▸ Page text
━━━━━━━━━━

2. Contribution to Postcolonial Literary Theory
- Analyzes how colonial discourse shapes subjectivity
- Khan highlights how the master’s discourse, particularly in colonialism, alters the unconscious of colonized subjects.
- “The unconscious that had been sold to them along with the laws of colonization” (Khan, 149).
- This supports postcolonial critiques of Western literary canons and their racialized structures of power.
- Critiques the “melting pot” as a colonial fantasy
- Lacan’s critique of assimilationist ideologies aligns with postcolonial theorists like Homi Bhabha’s concept of hybridity.
- “Leaving this Other to his own mode of jouissance, that would only be possible by not imposing our own on him” (Khan, 156).
- This challenges narratives of integration in colonial and diasporic literature.
- Interrogates the colonial legacy of scientific racism in literature
- The text examines how scientific discourse historically justified racial hierarchies, shaping literary representation.

━━━━━━━━━━

▸ Dataset extract
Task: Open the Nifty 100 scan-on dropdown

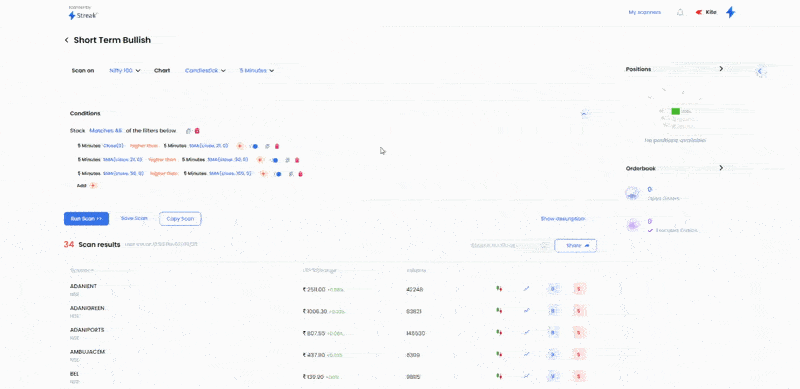Action: [125, 70]
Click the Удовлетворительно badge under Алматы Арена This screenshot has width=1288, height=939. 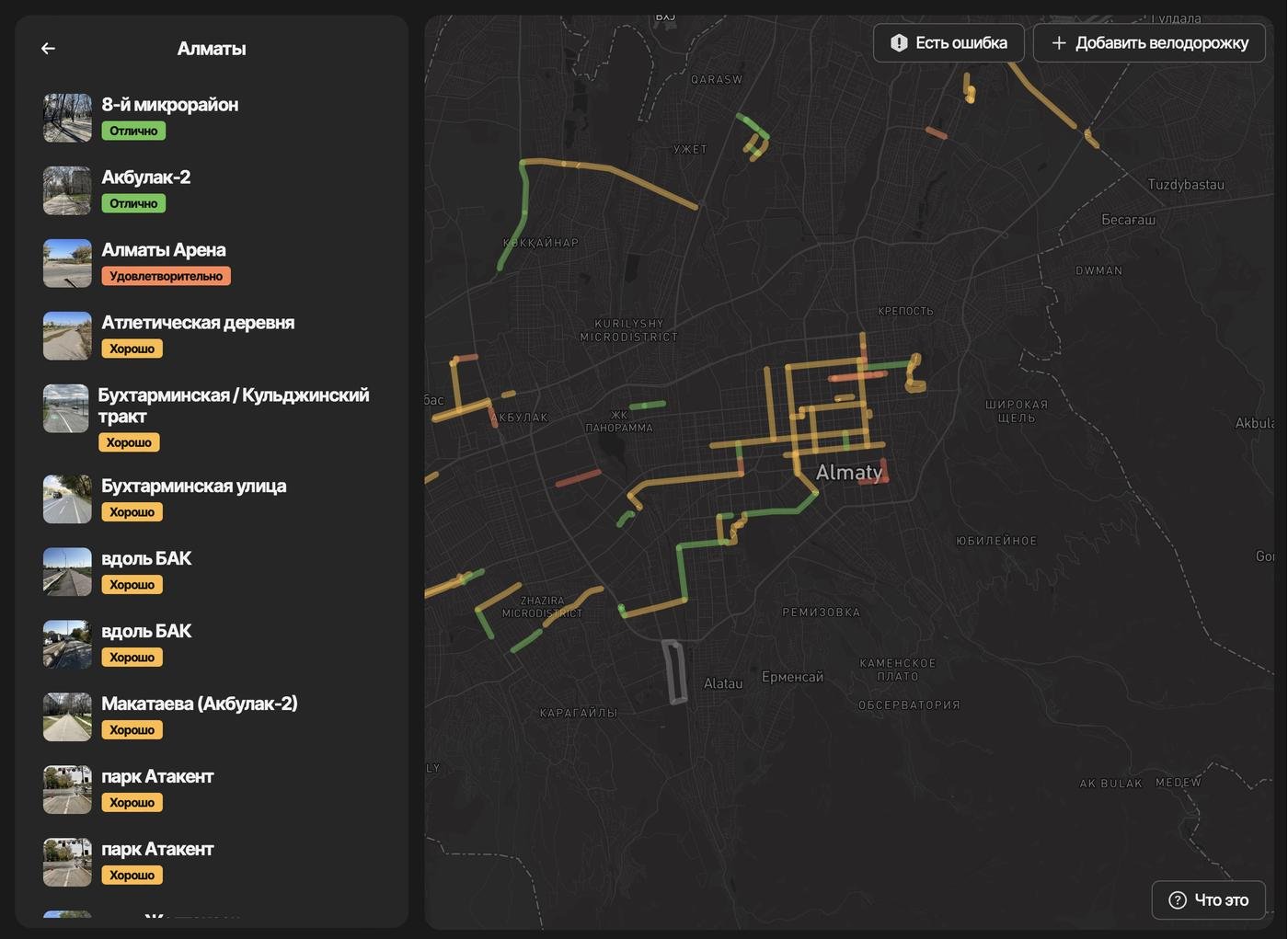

━━━━━━━━━━

▸ What is needed
Set down the stretch of the postcolonial theory notes above from "2. Contribution to" through "concept of hybridity.", word for word.

▸ Expected output
2. Contribution to Postcolonial Literary Theory
- Analyzes how colonial discourse shapes subjectivity
- Khan highlights how the master’s discourse, particularly in colonialism, alters the unconscious of colonized subjects.
- “The unconscious that had been sold to them along with the laws of colonization” (Khan, 149).
- This supports postcolonial critiques of Western literary canons and their racialized structures of power.
- Critiques the “melting pot” as a colonial fantasy
- Lacan’s critique of assimilationist ideologies aligns with postcolonial theorists like Homi Bhabha’s concept of hybridity.